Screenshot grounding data
────────────────────
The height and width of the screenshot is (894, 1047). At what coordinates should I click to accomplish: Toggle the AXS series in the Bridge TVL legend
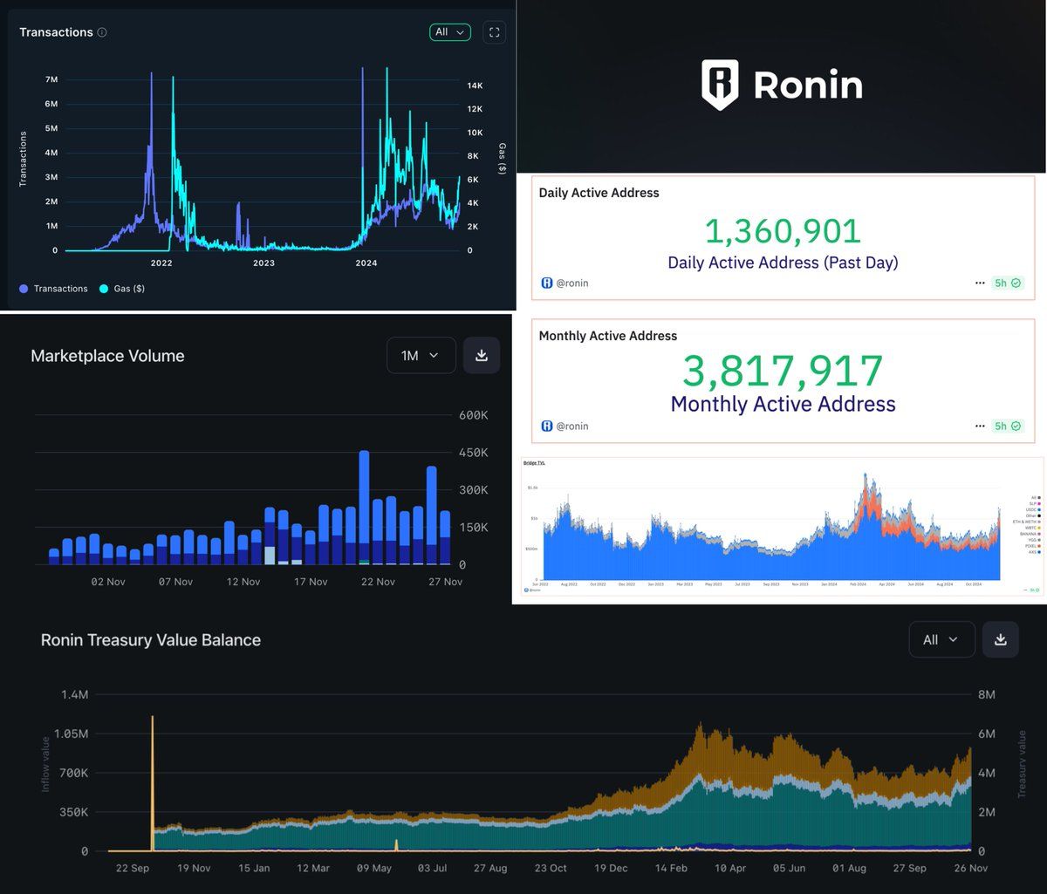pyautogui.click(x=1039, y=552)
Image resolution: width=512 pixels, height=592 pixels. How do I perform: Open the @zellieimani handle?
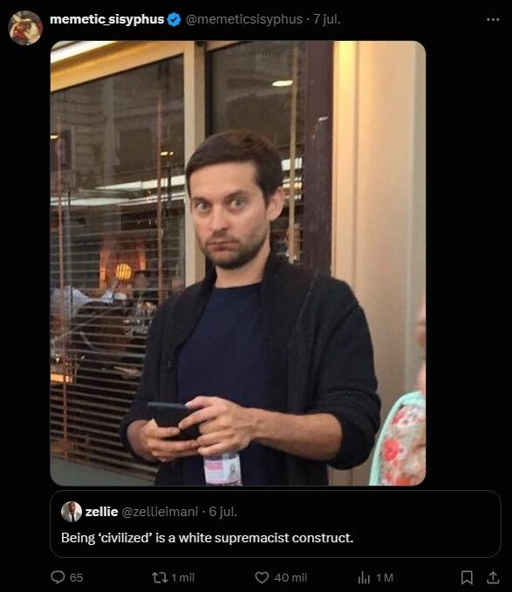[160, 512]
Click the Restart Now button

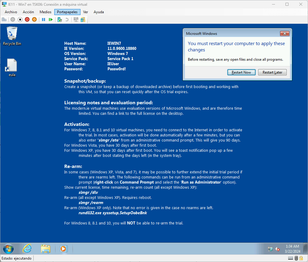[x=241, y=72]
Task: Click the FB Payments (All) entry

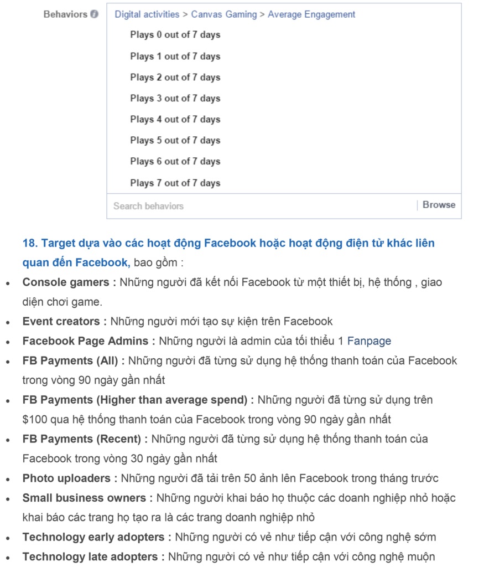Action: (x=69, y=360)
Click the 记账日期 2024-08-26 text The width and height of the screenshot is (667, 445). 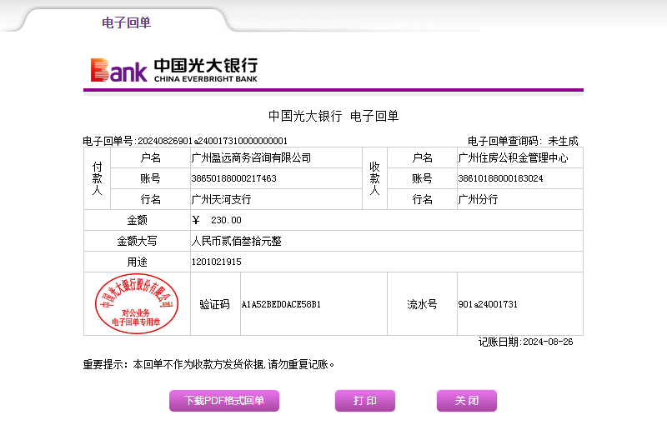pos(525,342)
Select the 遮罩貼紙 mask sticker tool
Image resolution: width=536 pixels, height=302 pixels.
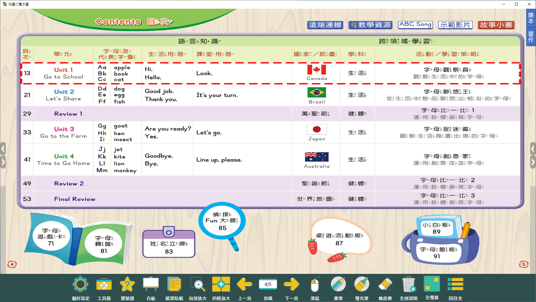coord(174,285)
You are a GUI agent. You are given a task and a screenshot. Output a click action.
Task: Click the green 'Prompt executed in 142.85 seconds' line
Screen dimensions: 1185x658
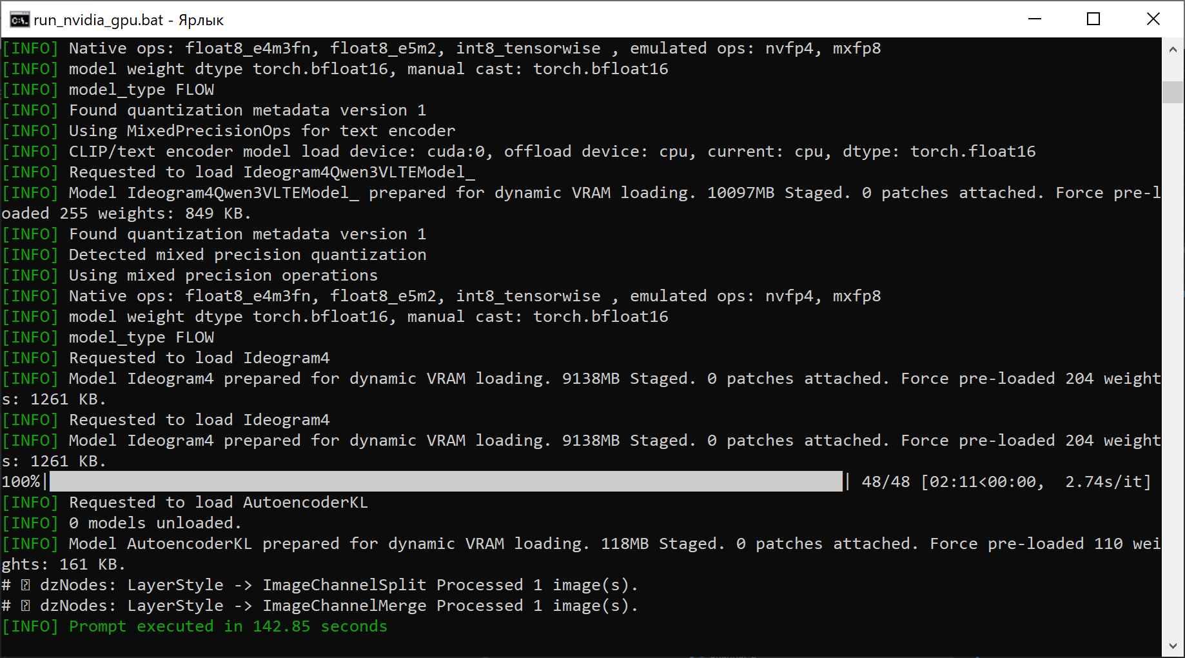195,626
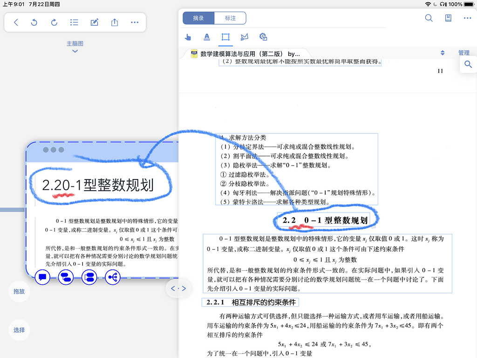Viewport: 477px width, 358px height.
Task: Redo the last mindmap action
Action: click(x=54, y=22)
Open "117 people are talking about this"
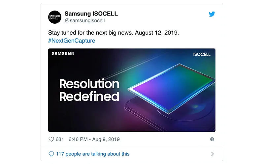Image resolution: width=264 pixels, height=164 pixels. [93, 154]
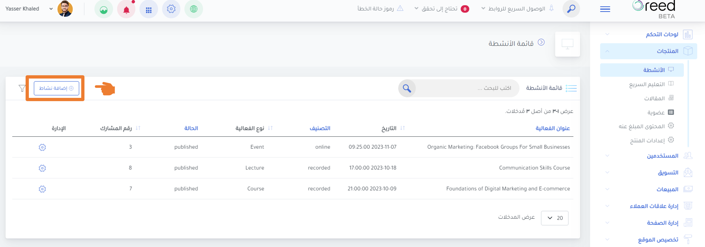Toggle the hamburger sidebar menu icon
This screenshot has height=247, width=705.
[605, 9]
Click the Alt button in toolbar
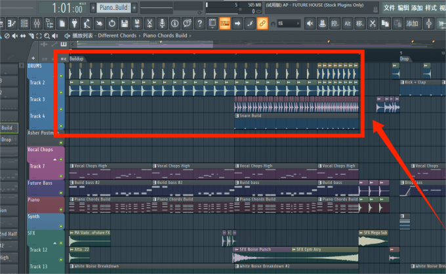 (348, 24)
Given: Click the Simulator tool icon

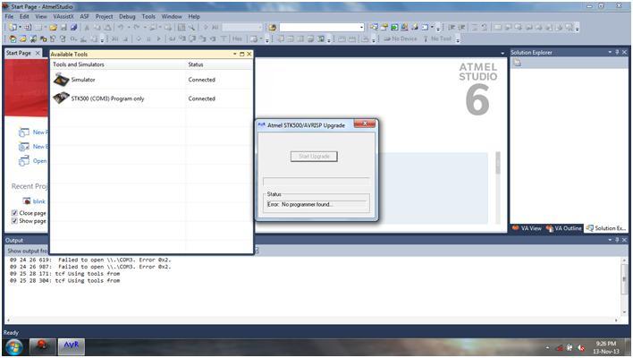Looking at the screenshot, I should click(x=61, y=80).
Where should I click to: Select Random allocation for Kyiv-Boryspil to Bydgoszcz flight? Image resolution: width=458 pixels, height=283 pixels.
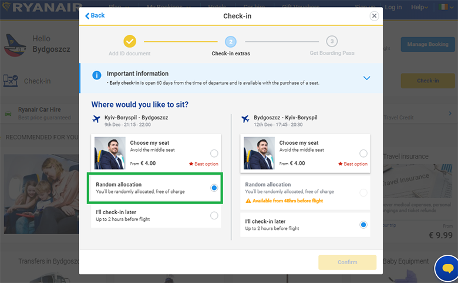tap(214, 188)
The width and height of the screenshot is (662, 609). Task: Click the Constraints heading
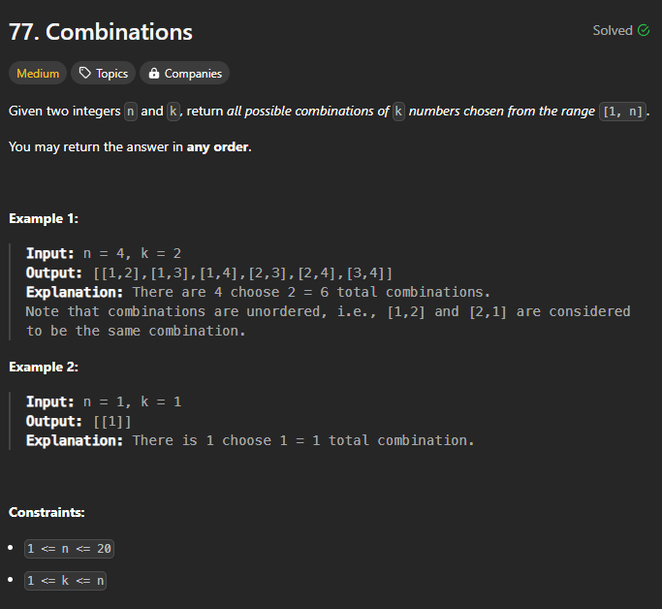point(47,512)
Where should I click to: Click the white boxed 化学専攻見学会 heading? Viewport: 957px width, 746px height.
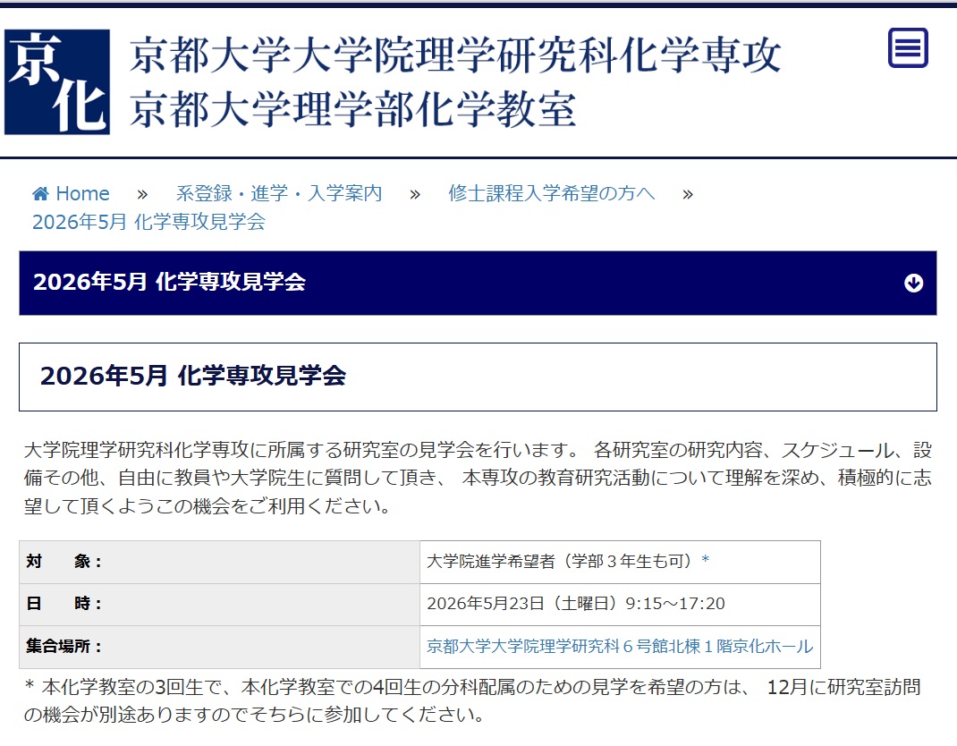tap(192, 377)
────────────────────
### THE TASK:
Look above for the line containing "Task: Click the green", then retype it and each line after it to the end of the records, exactly and without pictures.

### RESPONSE TO THE TASK:
Task: Click the green 'Prompt executed in 142.85 seconds' line
Screen dimensions: 1185x658
195,626
Viewport: 477px width, 358px height.
Task: Redo the last mindmap action
Action: click(x=54, y=22)
Open "117 people are talking about this"
Image resolution: width=264 pixels, height=164 pixels. [93, 154]
Toggle the hamburger sidebar menu icon
This screenshot has height=247, width=705.
[605, 9]
Click the Alt button in toolbar
 (348, 24)
Given: Click the Simulator tool icon

Looking at the screenshot, I should click(x=61, y=80).
Where should I click to: Select Random allocation for Kyiv-Boryspil to Bydgoszcz flight? Image resolution: width=458 pixels, height=283 pixels.
tap(214, 188)
The width and height of the screenshot is (662, 609). Task: Click the Constraints heading
point(47,512)
Where should I click to: Click the white boxed 化学専攻見学会 heading? Viewport: 957px width, 746px height.
tap(192, 377)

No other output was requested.